7. The retrosynthetic translation method of claim 1, wherein the AE is generated by an Extended Circular FingerPrint (ECFP) algorithm.
8. The retrosynthetic translation method of claim 1, wherein the model uses an encoder unit and a decoder unit, and applies a multi-head attention mechanism to each unit to translate the input sequence and the output sequence.
9. A retrosynthetic translation apparatus that predicts a reactant for a product using a neural machine translation (NMT) model based on transformer architecture, comprising:
a control unit configured to control the NMT model;
a communication unit configured to communicate with an external server;
a memory unit;
a display unit; and
an input unit configured to receive a user input,
wherein the memory unit includes an input sequence and an output sequence of the model, the input sequence and the output sequence represent molecules as a list of fragments, each fragment constituting the list of fragments is a fragment expressed based on an atom environment (AE), and the product and the reactant are converted into a sequence expressed as the AE and stored as the input sequence and the output sequence, respectively,
the control unit trains the model through the input sequence and the output sequence,
the control unit converts a new product into a sequence represented by the AE and inputs the sequence as an input sequence of the model, outputs an output sequence through the model, and detects a predicted reactant based on the output sequence, and
the AE is a fragment composed of a central atom having a predetermined radius and its covalent neighbors, and the predetermined radius is a maximum allowable topological distance between the central atom and all covalent atoms.

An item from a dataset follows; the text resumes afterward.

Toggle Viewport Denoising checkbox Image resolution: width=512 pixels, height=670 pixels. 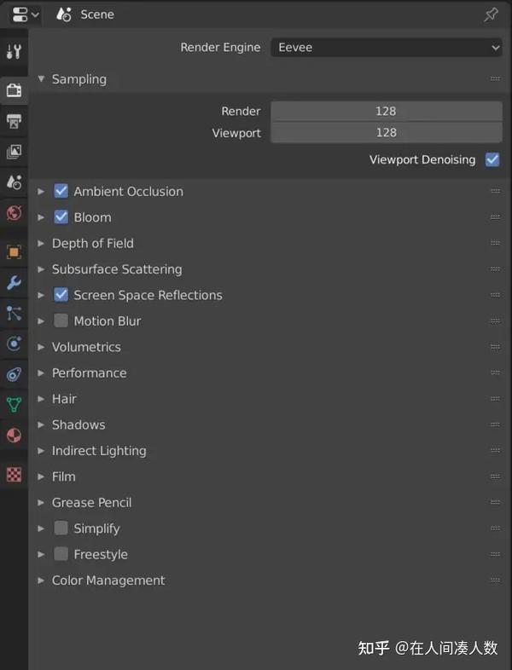[x=492, y=159]
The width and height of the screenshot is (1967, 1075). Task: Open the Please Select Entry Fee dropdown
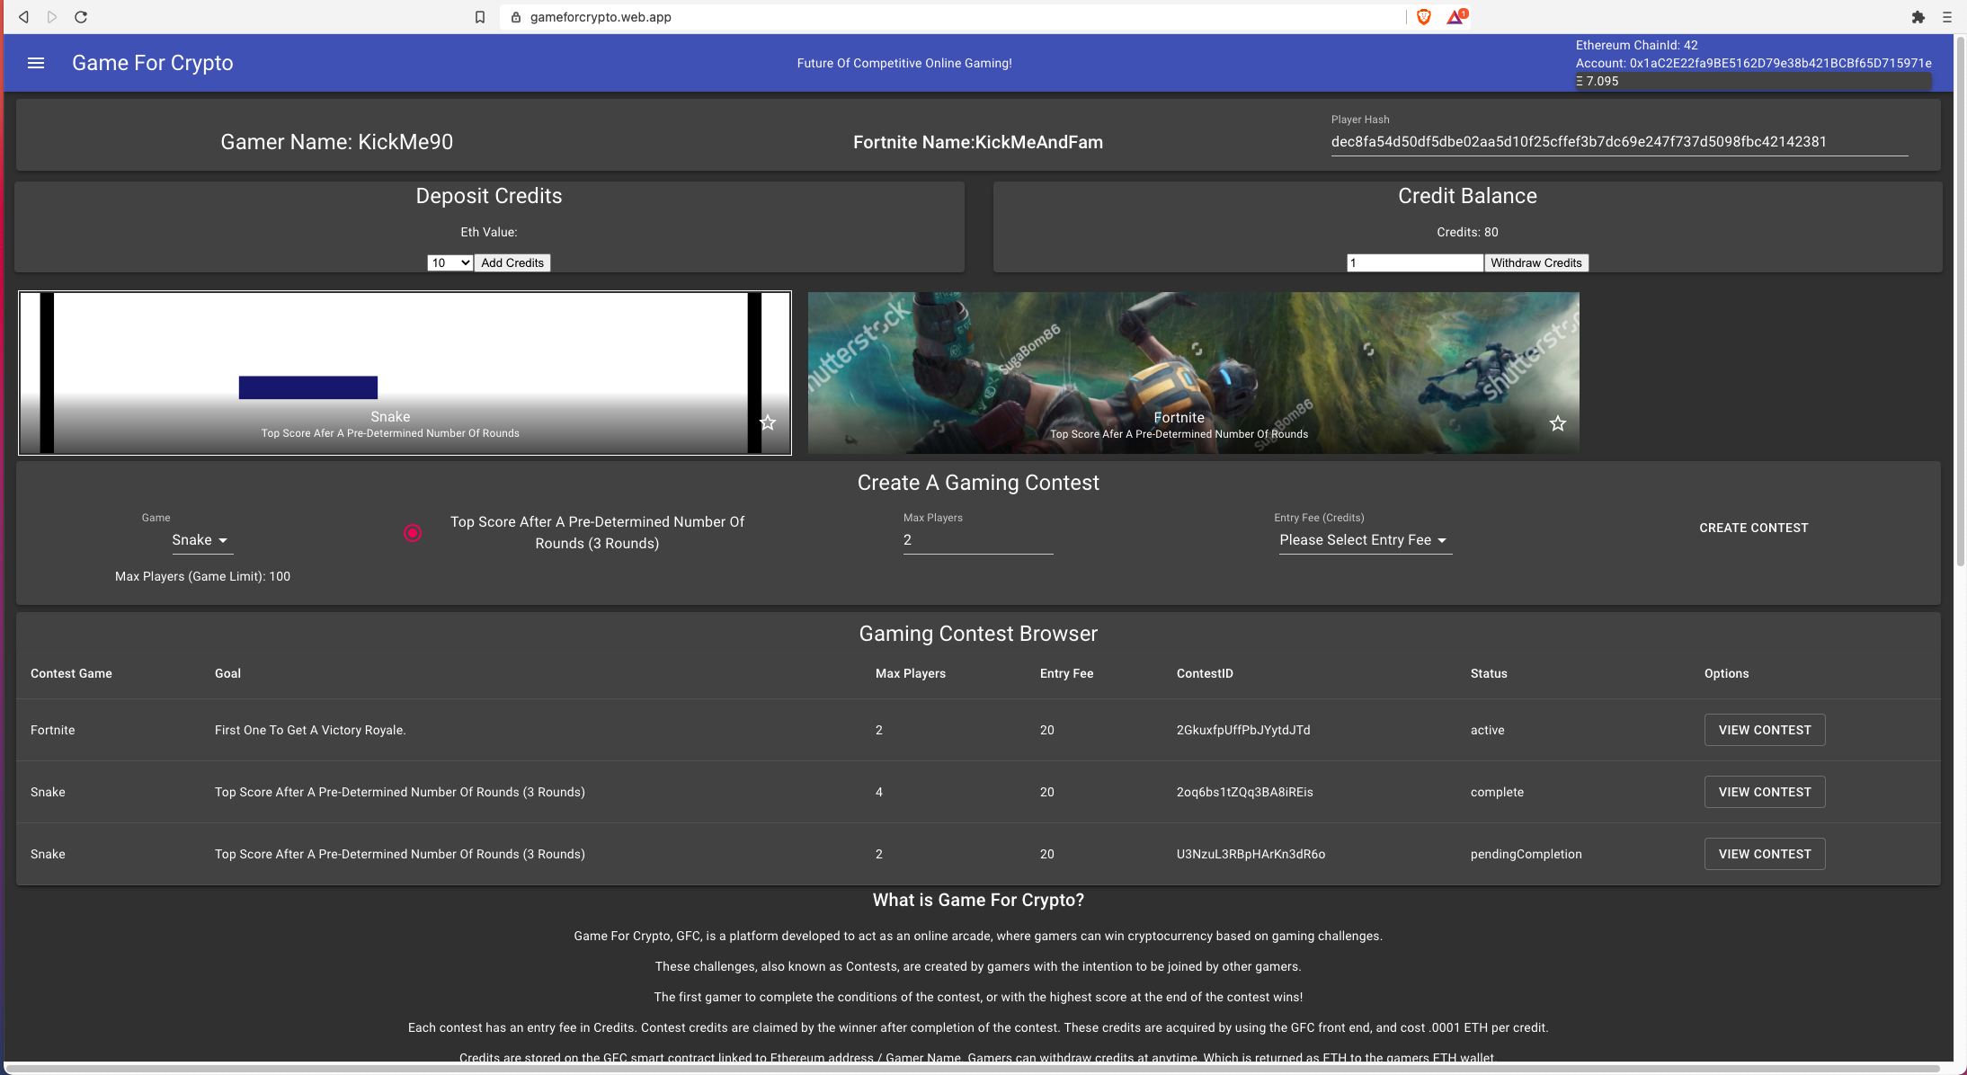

10. The retrosynthetic translation apparatus of claim 9, wherein the predetermined radius is the number of bonds on a shortest pathway between atoms.
11. The retrosynthetic translation apparatus of claim 10, wherein the fragment is expressed as one of a set of AEs (AE0) with a predetermined radius of 0 and a set of AEs (AE2) with a predetermined radius of 1.
12. The retrosynthetic translation apparatus of claim 10, wherein the fragment is expressed as a combination of a set of AEs (AE0) with a predetermined radius of 0 and a set of AEs (AE2) with a predetermined radius of 1.
13. The retrosynthetic translation apparatus of claim 9, wherein the AE is expressed as a simplified molecular-input line-entry system arbitrary target specification (SMARTS) pattern.
14. The retrosynthetic translation apparatus of claim 13, wherein the SMARTS pattern for each of the AEs is associated with a unique integer value.
15. The retrosynthetic translation apparatus of claim 9, wherein the AE is generated by an Extended Circular FingerPrint (ECFP) algorithm.
16. The retrosynthetic translation apparatus of claim 9, wherein the model uses an encoder unit and a decoder unit, and applies a multi-head attention mechanism to each unit to translate the input sequence and the output sequence.